**Problem:**
Count how many lines of the entries below contain the string "Select", matching uppercase and lowercase exactly, and give only that number.

**Listed entries:**
((

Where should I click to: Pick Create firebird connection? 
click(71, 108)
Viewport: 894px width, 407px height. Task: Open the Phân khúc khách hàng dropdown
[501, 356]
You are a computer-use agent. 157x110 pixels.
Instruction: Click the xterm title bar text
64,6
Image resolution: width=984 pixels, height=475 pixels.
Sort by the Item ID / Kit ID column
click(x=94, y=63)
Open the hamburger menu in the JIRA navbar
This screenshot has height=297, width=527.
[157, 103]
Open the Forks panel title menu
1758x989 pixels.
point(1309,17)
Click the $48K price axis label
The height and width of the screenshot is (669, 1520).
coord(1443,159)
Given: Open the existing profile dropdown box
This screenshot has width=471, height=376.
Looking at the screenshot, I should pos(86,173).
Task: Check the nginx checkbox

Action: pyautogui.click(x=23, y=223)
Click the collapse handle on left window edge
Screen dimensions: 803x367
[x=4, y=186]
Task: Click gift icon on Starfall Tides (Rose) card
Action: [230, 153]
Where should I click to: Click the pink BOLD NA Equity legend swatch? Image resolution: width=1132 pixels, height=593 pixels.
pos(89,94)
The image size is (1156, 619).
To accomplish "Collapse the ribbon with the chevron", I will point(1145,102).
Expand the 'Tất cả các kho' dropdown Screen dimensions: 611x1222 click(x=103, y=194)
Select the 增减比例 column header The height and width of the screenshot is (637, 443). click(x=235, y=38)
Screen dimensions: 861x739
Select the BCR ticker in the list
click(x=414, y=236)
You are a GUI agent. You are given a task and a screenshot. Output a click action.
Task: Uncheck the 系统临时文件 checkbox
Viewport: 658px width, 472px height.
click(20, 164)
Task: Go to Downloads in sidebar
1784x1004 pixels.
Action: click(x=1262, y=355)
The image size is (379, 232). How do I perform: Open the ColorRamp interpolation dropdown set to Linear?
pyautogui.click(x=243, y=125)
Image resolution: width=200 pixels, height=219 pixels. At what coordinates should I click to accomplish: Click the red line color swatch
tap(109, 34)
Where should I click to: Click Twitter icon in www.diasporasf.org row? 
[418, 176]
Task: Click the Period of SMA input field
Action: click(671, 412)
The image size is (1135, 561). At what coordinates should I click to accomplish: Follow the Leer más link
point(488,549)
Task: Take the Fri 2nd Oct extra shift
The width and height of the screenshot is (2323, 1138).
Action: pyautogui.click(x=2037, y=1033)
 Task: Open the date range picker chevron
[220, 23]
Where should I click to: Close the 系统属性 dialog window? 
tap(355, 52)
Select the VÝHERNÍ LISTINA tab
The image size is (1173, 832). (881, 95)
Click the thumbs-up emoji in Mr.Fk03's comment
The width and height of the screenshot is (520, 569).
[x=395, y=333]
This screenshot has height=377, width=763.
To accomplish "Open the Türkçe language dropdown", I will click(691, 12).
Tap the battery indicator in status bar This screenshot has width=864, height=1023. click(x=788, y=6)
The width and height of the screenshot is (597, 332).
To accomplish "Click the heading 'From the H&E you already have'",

))

**Reply to the task:**
3